I decided to test out this process with one of the most popular shows on Broadway, Wicked. Tickets for the hit Broadway musical Wicked are almost unattainable at the last minute, and the performance that I went to go get tickets for was sold out. However, the theatre was offering (as they do for every performance), a small number of $25 tickets for first row seats through the lottery system.

I showed up, very excited, at the Wicked box office three hours before curtain time (at five o clock,) and was told that the lottery didn't begin until 5:30. At around 5:15 other hopeful's began to show up, and a line began to form. Between 5:15 and 5:30 the line grew in front of the box office to about 70 people. As each new person entered the line, the people around me nervously chatted about their odds of winning the lottery.

The crowd was mostly in their late 20s or early 30s, with some elderly people and some kids with their parents. There were only a few college students, which surprised me. Then again, it was Thursday night. One man on line said it was his second time attempting to win the lottery, having lost the first time he tried. He told me that the time before he had been up against around 150 people, and that he hoped the odds of winning would be better this time around. Another girl, a Brooklyn resident, had attempted to win the lottery 8 or 9 times and had so far been unsuccessful. However, she was dying to see the show and would wait online as many times as it took.

The line consisted mostly of tourists, people who had been told by their friends or relatives about the show and wanted to see it for themselves without paying full price. They were in New York for a limited amount of time, and couldn't think of a better way to experience the city then seeing Wicked on Broadway. Most of the people were first timers to the lottery process like me, some having found out about it at the box office that day when they came to purchase tickets. As one man put it, it is worth wasting half an hour of time for the possibility of a great deal.

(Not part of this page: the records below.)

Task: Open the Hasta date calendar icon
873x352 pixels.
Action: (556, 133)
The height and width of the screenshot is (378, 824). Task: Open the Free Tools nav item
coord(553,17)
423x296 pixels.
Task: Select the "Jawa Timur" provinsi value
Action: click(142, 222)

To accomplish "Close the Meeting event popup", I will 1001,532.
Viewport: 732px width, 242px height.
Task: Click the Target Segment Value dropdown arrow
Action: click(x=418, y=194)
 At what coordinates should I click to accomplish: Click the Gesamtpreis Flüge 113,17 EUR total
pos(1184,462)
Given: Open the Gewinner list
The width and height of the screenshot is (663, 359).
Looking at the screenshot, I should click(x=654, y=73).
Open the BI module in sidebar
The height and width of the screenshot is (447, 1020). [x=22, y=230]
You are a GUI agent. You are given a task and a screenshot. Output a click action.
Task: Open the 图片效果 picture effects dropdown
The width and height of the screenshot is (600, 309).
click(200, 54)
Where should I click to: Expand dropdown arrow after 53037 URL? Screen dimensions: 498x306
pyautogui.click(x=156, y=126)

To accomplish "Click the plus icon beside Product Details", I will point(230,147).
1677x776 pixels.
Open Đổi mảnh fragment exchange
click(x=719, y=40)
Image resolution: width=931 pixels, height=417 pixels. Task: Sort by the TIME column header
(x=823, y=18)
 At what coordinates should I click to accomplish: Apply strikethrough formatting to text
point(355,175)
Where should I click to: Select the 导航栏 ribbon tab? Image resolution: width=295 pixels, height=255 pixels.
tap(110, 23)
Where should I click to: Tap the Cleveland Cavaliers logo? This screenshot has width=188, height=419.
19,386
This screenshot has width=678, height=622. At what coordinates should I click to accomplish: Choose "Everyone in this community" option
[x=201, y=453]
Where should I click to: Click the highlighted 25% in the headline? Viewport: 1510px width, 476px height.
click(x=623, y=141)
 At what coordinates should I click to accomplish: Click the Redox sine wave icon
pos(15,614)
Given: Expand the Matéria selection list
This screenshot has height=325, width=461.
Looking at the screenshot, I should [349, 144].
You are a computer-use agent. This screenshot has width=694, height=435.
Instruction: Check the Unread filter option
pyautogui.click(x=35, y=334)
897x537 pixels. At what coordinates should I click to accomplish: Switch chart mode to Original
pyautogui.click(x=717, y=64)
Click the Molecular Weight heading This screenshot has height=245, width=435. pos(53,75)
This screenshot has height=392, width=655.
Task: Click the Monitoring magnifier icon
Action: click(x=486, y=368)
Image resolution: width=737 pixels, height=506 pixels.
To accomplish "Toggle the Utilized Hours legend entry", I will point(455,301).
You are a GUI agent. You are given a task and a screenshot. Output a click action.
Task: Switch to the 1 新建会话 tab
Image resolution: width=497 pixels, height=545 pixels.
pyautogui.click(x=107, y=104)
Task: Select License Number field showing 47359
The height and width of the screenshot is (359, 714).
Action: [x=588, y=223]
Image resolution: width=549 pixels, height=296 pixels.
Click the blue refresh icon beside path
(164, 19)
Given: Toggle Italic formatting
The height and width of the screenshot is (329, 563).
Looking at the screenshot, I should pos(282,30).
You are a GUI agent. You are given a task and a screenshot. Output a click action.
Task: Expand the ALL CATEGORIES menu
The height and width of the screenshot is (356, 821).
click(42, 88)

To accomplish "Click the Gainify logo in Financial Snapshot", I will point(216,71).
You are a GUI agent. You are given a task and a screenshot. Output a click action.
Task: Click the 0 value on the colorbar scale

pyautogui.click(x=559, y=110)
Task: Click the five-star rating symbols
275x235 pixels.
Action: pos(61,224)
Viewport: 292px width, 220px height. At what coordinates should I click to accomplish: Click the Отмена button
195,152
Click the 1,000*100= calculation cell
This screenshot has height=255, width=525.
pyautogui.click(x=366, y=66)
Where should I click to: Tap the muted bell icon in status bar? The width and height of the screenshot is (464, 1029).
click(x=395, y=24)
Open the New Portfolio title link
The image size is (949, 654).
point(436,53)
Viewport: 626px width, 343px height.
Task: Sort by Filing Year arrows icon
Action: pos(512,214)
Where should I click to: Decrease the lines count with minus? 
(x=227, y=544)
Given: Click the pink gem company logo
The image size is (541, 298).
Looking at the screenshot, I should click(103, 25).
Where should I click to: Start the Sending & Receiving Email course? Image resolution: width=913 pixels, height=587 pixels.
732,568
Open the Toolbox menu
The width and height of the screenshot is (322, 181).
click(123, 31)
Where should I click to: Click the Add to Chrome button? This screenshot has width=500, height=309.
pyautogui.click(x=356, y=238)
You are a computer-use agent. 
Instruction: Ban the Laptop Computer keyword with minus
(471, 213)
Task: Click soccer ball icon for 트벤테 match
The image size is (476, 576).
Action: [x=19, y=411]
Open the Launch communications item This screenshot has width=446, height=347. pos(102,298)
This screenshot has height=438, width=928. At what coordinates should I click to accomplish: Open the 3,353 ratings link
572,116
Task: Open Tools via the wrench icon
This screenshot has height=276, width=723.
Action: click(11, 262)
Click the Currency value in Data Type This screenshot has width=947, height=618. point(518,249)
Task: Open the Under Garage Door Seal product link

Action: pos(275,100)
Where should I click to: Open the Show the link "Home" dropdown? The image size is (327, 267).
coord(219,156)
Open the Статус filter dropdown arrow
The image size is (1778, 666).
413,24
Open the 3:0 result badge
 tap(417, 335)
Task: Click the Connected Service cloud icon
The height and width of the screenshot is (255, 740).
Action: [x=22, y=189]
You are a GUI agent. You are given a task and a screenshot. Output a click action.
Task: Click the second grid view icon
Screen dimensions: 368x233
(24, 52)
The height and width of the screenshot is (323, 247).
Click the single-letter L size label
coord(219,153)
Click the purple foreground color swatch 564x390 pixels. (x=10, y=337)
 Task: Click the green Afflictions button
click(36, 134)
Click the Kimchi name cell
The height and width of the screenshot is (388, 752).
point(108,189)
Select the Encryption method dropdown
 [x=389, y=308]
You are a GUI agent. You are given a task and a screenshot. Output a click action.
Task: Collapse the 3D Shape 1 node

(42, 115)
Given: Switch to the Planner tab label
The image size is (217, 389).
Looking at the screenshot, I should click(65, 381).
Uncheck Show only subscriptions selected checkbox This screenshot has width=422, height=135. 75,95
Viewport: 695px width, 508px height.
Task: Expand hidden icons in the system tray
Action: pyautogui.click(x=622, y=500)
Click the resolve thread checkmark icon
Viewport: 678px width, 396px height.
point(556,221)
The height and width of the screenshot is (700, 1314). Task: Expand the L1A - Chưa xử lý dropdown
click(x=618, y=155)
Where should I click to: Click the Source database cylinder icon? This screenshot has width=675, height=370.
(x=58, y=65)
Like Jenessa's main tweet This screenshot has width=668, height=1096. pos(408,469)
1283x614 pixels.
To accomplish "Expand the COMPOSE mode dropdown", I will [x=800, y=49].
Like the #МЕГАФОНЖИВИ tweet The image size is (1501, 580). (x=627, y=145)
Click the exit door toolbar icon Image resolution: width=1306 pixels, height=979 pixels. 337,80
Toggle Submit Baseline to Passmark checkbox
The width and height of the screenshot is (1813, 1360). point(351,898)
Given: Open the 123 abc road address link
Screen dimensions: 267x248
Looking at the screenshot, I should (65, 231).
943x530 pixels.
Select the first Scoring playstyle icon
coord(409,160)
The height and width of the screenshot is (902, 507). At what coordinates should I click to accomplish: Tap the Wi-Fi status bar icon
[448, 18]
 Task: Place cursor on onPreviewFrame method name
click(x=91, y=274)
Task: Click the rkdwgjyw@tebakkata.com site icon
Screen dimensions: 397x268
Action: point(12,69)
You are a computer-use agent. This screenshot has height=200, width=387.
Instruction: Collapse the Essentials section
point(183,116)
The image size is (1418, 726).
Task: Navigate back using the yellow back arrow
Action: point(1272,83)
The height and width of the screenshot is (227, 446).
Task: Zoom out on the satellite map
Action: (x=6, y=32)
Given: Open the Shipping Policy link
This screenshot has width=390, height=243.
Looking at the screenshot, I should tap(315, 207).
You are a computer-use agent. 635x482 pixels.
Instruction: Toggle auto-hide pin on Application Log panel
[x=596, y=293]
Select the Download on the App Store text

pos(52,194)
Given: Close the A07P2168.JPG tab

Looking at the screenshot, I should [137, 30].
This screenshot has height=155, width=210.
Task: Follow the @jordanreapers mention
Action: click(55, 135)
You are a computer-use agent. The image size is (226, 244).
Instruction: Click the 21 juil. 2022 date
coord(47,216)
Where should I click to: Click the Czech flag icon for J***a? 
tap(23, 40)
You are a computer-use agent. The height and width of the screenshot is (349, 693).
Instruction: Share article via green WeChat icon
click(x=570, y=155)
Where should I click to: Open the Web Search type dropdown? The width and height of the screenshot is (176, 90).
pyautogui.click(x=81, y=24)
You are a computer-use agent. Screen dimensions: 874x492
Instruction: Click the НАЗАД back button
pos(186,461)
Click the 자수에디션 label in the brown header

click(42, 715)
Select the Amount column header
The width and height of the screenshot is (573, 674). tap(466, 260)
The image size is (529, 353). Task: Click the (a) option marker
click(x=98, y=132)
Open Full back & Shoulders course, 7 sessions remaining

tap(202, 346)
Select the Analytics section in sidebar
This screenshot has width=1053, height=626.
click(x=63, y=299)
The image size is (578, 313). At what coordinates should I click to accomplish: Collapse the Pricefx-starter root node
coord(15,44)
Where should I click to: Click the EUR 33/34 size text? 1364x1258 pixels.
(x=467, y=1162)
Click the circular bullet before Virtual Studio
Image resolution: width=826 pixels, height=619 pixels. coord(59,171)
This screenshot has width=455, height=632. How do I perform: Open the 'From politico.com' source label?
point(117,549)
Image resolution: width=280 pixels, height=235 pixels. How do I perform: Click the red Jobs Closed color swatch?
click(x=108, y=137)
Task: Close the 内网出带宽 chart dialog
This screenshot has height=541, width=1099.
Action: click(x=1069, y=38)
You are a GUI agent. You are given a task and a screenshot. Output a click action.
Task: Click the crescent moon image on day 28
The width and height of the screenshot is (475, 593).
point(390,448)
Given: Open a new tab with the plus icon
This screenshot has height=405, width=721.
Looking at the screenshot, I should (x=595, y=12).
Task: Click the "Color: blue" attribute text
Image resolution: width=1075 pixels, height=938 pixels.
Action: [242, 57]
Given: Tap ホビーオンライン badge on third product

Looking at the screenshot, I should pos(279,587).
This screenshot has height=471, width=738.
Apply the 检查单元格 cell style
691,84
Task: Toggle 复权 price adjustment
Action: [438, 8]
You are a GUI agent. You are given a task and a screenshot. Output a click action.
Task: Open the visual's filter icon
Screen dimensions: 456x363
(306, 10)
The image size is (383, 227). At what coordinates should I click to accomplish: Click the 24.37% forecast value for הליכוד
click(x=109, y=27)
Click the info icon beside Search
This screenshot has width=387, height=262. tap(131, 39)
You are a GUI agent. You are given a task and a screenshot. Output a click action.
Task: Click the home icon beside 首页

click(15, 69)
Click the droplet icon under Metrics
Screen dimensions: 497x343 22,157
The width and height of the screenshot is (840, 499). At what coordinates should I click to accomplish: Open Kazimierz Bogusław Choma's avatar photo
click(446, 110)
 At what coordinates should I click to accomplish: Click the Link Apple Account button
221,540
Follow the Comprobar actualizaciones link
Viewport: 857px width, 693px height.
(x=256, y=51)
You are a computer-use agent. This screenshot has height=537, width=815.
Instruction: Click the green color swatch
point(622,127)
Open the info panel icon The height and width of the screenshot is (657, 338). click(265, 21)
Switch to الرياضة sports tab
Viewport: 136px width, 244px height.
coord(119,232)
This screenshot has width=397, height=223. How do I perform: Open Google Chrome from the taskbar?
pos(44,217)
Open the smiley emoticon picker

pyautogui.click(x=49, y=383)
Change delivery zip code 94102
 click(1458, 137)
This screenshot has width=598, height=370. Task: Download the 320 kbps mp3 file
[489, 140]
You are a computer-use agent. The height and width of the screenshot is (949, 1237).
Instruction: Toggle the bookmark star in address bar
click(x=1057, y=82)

Broadway Reviews :A Wicked Tickets Lottery Adventure

At exactly 5:30 two men came outside and began asking people to submit their names to the lottery. You were only allowed to submit once, and you needed cash and photo ID in case you won. The line was very efficient and moved quickly; I realized that you didn't really need to wait at all. If you were smart, you would just show up at any time between 5:30 and 6:00, because place in line doesn't increase one's chances at all. The line itself died down around 5:40, with people trickling in until right before six o clock.

At precisely six o clock the two men called out that it was the last chance to submit names, and then they made all of us hopefuls wait behind a yellow line in front of the theatre. They instructed us that if our name was called, we must make noise and act excited, and then come stand in a line in front. After ten minutes it was over, and the 25 Wicked ticket winners were standing in a line. I was not among them.

Walking away, I surprised at how upset I was at having not won. Still, it was worth standing in line and trying anyway. I figured I would try again next time I was in midtown, around the right time, because who doesn't want to win cheap tickets to a Broadway show? Next time, I might win. Hey, you never know.

“Lottery Leora” Kanner is an undergraduate student at Barnard College.